Seit etwa vierzig Jahren dreht Guédiguian Sozialdramen, bevorzugt in seiner Heimatstadt Marseille und sehr verlässlich mit seiner Ehefrau Ariane Ascaride, zu der sich weitere „Ensemblemitglieder“ wie Gérard Meylan und Jean-Pierre Darroussin gesellen. Diese kontinuierliche Mannschaft steht auch für ein gemeinschaftliches Arbeiten, was im neoliberalen Kapitalismus fast schon ein Anachronismus ist.
Es reicht hinten und vorne nicht
In „Gloria Mundi“ droht den Figuren, die der durch die Gig-Ökonomie erodierten Arbeiterklasse angehören, permanent der freie Fall. Sylvie arbeitet unter lausigen Bedingungen am Hafen als Putzfrau. Wenn sie im Morgengrauen nach Hause zurückkehrt, steht ihr Mann Richard auf, um seine Schicht als Busfahrer anzutreten. Ihre Tochter Mathilda ist gerade Mutter geworden und rotiert schon wieder als Verkäuferin – vorerst auf Probe und unter den misstrauischen Augen ihrer Chefin. Nicolas, ihr Lebensgefährte und Vater der kleinen Gloria, hat sich als Uber-Fahrer selbständig gemacht. Von seinem mühsam erarbeiteten Gehalt muss auch die Babysitterin bezahlt werden, die in einem viel zu kleinen Apartment mehrere Kinder beaufsichtigt – abseits der staatlich unterstützten Kinderbetreuung.

============

**Arbeitsauftrag**
Welchen Beruf übt Richard laut dem Lesetext über den Film „Gloria Mundi“ aus?

**Bereitgestelltes Material**
============

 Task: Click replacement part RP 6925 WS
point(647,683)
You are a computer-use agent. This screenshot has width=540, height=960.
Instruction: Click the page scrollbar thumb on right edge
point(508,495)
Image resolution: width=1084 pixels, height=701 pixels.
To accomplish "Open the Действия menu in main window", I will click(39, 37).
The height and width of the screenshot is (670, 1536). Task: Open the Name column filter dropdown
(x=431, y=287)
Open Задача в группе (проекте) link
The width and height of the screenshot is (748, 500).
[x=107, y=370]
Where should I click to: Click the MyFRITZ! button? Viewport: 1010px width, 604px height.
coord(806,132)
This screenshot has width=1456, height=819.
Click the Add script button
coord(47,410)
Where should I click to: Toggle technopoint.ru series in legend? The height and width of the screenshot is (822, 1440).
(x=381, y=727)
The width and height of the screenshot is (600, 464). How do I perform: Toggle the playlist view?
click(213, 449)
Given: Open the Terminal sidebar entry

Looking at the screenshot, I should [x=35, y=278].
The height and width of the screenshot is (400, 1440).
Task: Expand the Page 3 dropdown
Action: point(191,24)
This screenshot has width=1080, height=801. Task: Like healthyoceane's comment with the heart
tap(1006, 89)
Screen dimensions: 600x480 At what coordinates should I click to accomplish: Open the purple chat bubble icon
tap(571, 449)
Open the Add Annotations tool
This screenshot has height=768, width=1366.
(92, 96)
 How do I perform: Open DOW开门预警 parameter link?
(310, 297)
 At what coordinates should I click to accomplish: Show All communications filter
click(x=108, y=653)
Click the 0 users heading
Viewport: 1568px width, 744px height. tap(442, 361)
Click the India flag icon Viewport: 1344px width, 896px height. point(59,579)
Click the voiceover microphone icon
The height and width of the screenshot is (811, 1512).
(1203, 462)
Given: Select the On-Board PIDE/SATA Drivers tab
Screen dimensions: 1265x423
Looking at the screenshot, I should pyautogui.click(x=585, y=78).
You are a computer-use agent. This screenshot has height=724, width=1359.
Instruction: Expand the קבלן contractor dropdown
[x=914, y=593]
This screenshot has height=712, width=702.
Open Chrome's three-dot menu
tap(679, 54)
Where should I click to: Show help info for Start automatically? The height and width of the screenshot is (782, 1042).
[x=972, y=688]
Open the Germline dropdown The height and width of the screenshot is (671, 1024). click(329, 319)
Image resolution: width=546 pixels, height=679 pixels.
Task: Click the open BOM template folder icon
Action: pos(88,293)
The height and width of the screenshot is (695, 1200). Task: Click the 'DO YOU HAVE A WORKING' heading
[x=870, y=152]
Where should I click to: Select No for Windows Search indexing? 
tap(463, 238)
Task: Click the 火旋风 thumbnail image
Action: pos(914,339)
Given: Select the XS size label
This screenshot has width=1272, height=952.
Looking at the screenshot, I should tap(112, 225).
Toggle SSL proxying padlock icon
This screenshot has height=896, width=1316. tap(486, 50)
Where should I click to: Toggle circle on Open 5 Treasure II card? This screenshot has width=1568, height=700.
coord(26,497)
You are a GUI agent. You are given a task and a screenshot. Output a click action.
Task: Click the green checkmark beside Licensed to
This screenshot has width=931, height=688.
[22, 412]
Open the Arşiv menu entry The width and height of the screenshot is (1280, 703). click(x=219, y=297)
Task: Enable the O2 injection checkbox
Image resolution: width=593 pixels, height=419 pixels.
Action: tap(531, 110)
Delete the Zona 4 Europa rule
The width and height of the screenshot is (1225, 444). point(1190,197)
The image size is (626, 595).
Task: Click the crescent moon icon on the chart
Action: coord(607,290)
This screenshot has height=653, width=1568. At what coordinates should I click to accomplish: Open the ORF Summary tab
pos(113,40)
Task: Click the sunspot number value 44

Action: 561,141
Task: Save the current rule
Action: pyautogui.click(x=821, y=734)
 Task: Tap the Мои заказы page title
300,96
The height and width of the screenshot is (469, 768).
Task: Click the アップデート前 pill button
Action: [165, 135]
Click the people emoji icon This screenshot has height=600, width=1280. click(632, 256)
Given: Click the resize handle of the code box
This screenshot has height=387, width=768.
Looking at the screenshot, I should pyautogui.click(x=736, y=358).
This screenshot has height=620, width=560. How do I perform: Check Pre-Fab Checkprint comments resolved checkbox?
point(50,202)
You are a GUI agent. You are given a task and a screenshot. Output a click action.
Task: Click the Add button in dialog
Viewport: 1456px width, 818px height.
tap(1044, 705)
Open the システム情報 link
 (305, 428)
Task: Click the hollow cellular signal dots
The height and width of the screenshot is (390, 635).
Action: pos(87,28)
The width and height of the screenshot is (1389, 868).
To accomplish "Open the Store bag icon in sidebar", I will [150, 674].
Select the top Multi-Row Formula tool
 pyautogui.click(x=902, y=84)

============

**Lösung**
Richard arbeitet als Busfahrer.